10 dakikada geçiyoruz...
Önümüzdeki dört Güney plakalı araç benzin istasyonuna giriyor; benzin istasyonunda en az 10 araç var, hepsi Güney’den!
-*-*-
Ortaköy’de bir büyük marketimizin önünde park edilmiş araçların yarısı yine Güney’den!
-*-*-
Bir Rum dostumla karşılaşıyorum sonra...
Ömrünün yarısını bu tarafta geçiriyor...
“TL, Euro karşısında eridikçe Güney’den Kuzey’e trafik durmuyor ve durmayacak” diyor...
Güney’de de fiyatlar yükseliyor...
Ancak Kuzey’de bir çok ürünün, özellikle de akaryakıtın fiyatı, geçiş noktalarına yakın olanlar iççin ciddi avantaj!
-*-*-
Kısacası; şu anda Güney’e gidişler bizim için bir çeşit Avrupa seyahati gibi...
Kesinlikle iğrenç olmasına rağmen, her geçtiğimde meşhur burgerlerden yemezsem, aç kalacakmışım gibi geliyor!
Evet iğrenç!
Ama “Avrupalı, dünyalı olmak” hissi veriyor!
-*-*-
Güney’de resmi makamlara kayıtlı 2 bin 600 Kıbrıslı Türk’ün çalıştığı açıklandı...

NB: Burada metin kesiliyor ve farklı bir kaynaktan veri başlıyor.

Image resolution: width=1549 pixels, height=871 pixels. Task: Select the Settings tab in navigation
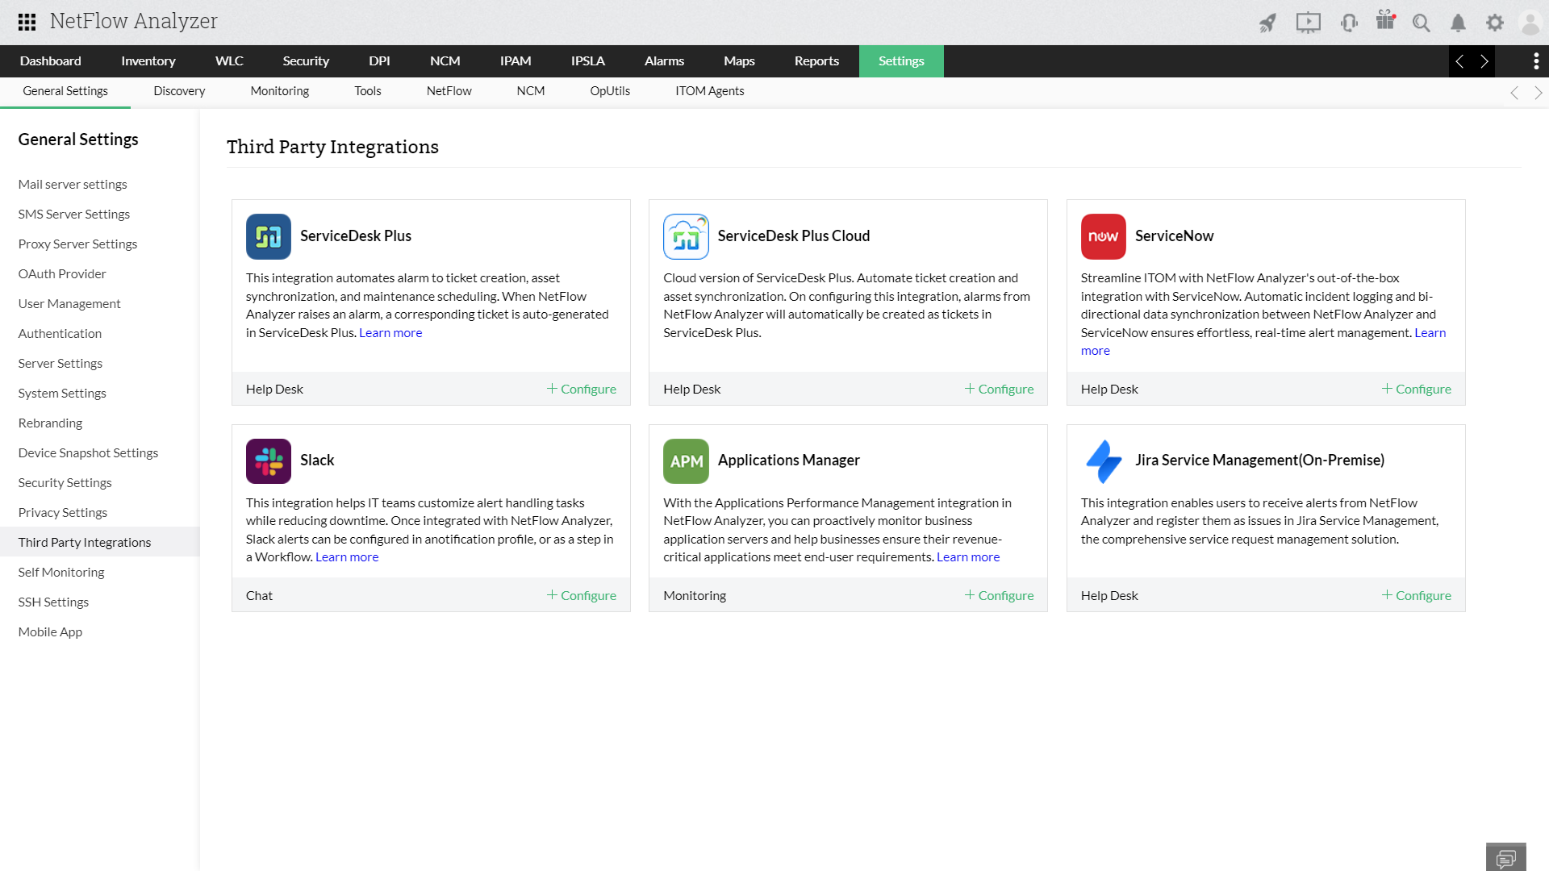900,60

Kayıtsız, yarı zamanlı çalışanlarla bu miktarın 10 bini aştığını söyleyenler var ki kapılardan geçişlere bakarsanız, sabahın köründe gidip, akşamın karanlığında döneneler her halde Mall ya da IKEA’da alış verişe gitmiyor!
Alfa Mega’dan havyar almaya da!..
-*-*-
Ve Güney’den hemen her gün, binlerce insan Kuzey’e geçip, alış veriş yapıyor, yemek yiyor, kumar oynuyor!
-*-*-
Ersin Tatar ve Tahsin Ertuğruloğlu mu?
Siyaset yapıyorlar!
Mühim siyaset!
Anavatanla birlikte!
Anavatanlarıyla!
Övünüyorlar ve diyorlar ki, “KKTC, değişen Dünya’da yerini almalı!”...
Tehditler savuruyorlar, çözüm istemediklerini açıkça olmasa bile, yüzde 90 kapasiteyle söylemekten hiç gocunmuyorlar!
-*-*-
AEK Larnaka – Fenerbahçe maçını da sadece televizyondan izleyip, abuk sabuk demeçler veriyorlar!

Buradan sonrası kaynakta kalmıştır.